Across the listing, count the lines that include the string "dropdown". Give nothing besides the number.

━━━━━━━━━━━━━━━━

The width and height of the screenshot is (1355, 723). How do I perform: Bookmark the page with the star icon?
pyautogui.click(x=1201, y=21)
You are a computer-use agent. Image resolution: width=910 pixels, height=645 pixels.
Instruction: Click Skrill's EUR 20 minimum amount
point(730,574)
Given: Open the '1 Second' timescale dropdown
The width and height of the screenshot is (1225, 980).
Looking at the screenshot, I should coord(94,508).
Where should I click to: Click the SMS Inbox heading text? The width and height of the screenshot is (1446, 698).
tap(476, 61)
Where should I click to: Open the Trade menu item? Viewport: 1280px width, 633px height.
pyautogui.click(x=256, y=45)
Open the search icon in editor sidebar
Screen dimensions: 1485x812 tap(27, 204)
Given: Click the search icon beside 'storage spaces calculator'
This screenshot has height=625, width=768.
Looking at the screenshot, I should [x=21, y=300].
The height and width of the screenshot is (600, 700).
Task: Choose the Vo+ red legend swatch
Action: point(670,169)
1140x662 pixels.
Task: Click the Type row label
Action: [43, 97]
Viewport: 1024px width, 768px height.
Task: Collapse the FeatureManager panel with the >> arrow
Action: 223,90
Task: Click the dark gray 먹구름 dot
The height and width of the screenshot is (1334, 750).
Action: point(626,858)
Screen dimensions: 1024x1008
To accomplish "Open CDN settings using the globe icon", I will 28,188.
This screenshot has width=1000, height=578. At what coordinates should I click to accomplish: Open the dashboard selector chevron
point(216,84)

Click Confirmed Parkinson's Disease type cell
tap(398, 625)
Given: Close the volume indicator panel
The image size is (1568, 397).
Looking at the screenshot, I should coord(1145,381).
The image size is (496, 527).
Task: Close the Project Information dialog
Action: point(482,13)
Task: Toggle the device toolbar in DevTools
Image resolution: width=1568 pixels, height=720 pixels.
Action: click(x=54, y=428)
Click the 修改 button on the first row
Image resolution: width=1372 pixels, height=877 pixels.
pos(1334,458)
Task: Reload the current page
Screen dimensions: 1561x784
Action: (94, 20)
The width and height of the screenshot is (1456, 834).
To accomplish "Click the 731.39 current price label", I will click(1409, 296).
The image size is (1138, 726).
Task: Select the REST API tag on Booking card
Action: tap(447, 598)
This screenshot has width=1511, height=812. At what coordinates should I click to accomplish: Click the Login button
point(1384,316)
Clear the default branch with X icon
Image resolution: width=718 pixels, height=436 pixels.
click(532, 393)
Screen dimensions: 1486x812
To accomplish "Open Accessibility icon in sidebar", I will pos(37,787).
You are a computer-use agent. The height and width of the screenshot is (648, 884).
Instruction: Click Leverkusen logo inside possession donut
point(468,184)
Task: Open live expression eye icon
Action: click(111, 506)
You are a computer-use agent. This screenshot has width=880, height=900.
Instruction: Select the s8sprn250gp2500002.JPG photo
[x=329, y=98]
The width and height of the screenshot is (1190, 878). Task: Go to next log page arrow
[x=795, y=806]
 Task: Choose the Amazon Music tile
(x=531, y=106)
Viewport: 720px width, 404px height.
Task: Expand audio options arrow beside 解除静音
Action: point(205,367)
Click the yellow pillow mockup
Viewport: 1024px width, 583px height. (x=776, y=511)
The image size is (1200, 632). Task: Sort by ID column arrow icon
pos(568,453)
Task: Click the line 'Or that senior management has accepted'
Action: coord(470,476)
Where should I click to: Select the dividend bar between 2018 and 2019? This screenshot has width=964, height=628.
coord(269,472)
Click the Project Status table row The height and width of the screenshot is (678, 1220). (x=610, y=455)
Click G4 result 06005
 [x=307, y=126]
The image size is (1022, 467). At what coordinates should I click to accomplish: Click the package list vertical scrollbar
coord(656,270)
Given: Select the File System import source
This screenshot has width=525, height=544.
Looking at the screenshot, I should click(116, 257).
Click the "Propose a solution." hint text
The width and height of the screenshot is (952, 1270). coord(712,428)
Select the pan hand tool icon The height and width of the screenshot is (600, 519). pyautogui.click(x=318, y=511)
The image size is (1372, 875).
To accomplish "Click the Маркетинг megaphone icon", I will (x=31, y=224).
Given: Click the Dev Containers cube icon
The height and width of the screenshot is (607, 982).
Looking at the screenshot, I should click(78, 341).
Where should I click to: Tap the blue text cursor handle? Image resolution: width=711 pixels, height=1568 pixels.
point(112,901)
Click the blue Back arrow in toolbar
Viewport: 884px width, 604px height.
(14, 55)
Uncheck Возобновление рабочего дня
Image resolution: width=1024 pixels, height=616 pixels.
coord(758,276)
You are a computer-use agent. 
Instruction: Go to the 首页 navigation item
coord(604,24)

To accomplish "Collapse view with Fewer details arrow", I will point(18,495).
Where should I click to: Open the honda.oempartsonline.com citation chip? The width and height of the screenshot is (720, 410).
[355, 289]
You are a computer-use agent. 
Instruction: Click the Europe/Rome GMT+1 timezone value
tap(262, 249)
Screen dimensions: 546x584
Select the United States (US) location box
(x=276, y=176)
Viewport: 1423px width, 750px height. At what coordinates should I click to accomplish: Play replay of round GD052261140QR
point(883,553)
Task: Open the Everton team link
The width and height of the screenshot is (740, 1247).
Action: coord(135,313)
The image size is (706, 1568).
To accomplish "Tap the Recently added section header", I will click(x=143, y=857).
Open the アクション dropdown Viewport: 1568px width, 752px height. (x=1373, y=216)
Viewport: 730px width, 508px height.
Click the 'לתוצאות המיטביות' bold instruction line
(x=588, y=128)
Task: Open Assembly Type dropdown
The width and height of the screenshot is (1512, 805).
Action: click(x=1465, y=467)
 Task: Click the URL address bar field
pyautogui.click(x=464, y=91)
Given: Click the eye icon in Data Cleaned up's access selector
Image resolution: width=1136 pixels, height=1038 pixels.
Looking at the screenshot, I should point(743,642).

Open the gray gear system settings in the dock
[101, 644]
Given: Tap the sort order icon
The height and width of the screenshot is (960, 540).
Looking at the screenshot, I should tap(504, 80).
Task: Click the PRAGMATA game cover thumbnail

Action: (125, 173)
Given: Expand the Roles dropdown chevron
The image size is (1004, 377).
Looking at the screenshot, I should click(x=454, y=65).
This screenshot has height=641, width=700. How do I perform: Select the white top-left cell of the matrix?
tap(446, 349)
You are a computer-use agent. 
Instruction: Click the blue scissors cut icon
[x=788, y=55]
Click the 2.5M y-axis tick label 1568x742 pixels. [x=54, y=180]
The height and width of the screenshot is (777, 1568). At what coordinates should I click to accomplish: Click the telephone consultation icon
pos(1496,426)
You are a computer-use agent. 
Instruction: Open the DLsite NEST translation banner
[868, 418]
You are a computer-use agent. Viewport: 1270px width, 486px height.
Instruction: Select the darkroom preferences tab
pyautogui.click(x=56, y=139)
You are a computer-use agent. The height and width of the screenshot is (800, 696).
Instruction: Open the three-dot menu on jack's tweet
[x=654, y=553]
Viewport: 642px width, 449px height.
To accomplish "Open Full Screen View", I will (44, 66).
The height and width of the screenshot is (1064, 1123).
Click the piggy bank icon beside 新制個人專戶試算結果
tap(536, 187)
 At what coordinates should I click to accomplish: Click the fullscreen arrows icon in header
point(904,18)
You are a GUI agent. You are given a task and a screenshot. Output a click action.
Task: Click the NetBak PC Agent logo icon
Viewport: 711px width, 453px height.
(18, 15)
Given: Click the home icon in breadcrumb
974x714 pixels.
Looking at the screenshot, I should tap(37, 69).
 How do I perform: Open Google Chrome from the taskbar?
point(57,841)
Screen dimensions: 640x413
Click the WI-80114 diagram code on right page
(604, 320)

━━━━━━━━━━━━━━━━

→ **Task result**:
4